The lines you return should be those containing the string "beside", taken from the data below.

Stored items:
§ §

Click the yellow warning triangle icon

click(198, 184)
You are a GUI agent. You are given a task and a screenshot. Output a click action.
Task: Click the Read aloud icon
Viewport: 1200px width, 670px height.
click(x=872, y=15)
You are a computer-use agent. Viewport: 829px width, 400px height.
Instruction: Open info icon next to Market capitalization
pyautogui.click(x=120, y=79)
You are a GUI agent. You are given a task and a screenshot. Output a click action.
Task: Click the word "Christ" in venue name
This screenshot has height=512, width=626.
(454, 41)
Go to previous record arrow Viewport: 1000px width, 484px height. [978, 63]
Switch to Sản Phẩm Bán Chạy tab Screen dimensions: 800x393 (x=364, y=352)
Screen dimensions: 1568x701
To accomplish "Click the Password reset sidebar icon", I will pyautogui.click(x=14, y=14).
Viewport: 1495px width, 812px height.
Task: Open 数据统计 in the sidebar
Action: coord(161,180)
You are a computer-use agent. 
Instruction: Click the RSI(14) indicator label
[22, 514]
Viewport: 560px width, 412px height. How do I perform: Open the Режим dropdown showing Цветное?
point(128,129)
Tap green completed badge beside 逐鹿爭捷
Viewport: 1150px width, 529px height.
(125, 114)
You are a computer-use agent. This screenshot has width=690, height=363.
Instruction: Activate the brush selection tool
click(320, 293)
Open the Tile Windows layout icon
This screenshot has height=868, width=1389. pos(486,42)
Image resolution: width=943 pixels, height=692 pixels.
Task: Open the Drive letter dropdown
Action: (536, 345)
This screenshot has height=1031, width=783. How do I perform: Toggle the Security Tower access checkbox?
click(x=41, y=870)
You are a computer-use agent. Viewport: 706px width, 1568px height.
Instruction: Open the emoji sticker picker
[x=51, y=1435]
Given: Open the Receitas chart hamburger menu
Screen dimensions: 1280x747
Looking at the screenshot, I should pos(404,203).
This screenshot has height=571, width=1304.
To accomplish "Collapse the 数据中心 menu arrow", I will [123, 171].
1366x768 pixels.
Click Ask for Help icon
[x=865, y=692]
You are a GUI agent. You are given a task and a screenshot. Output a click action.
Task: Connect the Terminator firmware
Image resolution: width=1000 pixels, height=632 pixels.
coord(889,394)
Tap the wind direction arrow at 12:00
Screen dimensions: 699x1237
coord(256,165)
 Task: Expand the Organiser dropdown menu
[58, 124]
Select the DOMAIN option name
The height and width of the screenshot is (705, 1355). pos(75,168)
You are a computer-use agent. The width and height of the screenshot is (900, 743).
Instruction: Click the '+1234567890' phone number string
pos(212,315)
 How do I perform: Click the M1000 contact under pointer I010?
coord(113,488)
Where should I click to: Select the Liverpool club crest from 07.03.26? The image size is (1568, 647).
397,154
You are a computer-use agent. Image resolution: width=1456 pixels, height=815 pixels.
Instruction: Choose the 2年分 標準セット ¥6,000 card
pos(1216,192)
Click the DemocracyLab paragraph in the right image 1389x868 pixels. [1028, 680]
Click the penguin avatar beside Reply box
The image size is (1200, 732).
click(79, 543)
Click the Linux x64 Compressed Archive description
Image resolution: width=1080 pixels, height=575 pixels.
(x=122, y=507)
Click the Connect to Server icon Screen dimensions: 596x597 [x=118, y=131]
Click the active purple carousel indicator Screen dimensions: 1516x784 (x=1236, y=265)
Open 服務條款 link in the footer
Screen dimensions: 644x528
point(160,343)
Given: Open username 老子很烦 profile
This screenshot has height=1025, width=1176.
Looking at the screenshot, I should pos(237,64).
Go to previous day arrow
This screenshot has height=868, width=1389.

§ §

Reply to the task ▸
Tap green completed badge beside 逐鹿爭捷
Click the penguin avatar beside Reply box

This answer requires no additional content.